Job: Convert the records below into a Markdown table with the columns "Row" and "Line", putting each non-blank line in its own numbered row and omitting blank lines.

Exercise inputs:

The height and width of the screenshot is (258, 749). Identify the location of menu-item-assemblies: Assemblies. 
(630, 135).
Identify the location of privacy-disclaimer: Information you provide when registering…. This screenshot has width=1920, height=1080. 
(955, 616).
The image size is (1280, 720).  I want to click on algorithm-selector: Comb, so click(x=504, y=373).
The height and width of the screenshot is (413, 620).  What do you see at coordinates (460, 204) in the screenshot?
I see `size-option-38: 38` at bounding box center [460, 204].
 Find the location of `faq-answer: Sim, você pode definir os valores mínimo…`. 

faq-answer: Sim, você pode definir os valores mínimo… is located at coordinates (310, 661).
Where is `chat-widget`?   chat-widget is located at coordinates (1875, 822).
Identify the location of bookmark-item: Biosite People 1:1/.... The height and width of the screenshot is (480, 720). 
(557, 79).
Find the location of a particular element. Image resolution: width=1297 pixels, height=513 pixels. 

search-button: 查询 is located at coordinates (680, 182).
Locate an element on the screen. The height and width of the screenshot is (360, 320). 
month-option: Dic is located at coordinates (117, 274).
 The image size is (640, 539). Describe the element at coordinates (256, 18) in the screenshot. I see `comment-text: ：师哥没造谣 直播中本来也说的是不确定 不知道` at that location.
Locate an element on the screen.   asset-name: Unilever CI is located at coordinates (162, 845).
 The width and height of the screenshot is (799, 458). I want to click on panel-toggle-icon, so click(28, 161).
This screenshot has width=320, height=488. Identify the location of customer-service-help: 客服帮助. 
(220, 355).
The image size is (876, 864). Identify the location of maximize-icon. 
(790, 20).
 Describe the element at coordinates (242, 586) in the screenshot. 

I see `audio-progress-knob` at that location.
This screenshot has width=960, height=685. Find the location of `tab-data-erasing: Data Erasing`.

Written solution:
| Row | Line |
|---|---|
| 1 | The height and width of the screenshot is (258, 749). Identify the location of menu-item-assemblies: Assemblies.  |
| 2 | (630, 135). |
| 3 | Identify the location of privacy-disclaimer: Information you provide when registering…. This screenshot has width=1920, height=1080.  |
| 4 | (955, 616). |
| 5 | The image size is (1280, 720).  I want to click on algorithm-selector: Comb, so click(x=504, y=373). |
| 6 | The height and width of the screenshot is (413, 620).  What do you see at coordinates (460, 204) in the screenshot? |
| 7 | I see `size-option-38: 38` at bounding box center [460, 204]. |
| 8 |  Find the location of `faq-answer: Sim, você pode definir os valores mínimo…`.  |
| 9 | faq-answer: Sim, você pode definir os valores mínimo… is located at coordinates (310, 661). |
| 10 | Where is `chat-widget`?   chat-widget is located at coordinates (1875, 822). |
| 11 | Identify the location of bookmark-item: Biosite People 1:1/.... The height and width of the screenshot is (480, 720).  |
| 12 | (557, 79). |
| 13 | Find the location of a particular element. Image resolution: width=1297 pixels, height=513 pixels.  |
| 14 | search-button: 查询 is located at coordinates (680, 182). |
| 15 | Locate an element on the screen. The height and width of the screenshot is (360, 320).  |
| 16 | month-option: Dic is located at coordinates (117, 274). |
| 17 |  The image size is (640, 539). Describe the element at coordinates (256, 18) in the screenshot. I see `comment-text: ：师哥没造谣 直播中本来也说的是不确定 不知道` at that location. |
| 18 | Locate an element on the screen.   asset-name: Unilever CI is located at coordinates (162, 845). |
| 19 |  The width and height of the screenshot is (799, 458). I want to click on panel-toggle-icon, so click(28, 161). |
| 20 | This screenshot has width=320, height=488. Identify the location of customer-service-help: 客服帮助.  |
| 21 | (220, 355). |
| 22 | The image size is (876, 864). Identify the location of maximize-icon.  |
| 23 | (790, 20). |
| 24 |  Describe the element at coordinates (242, 586) in the screenshot.  |
| 25 | I see `audio-progress-knob` at that location. |
| 26 | This screenshot has width=960, height=685. Find the location of `tab-data-erasing: Data Erasing`. |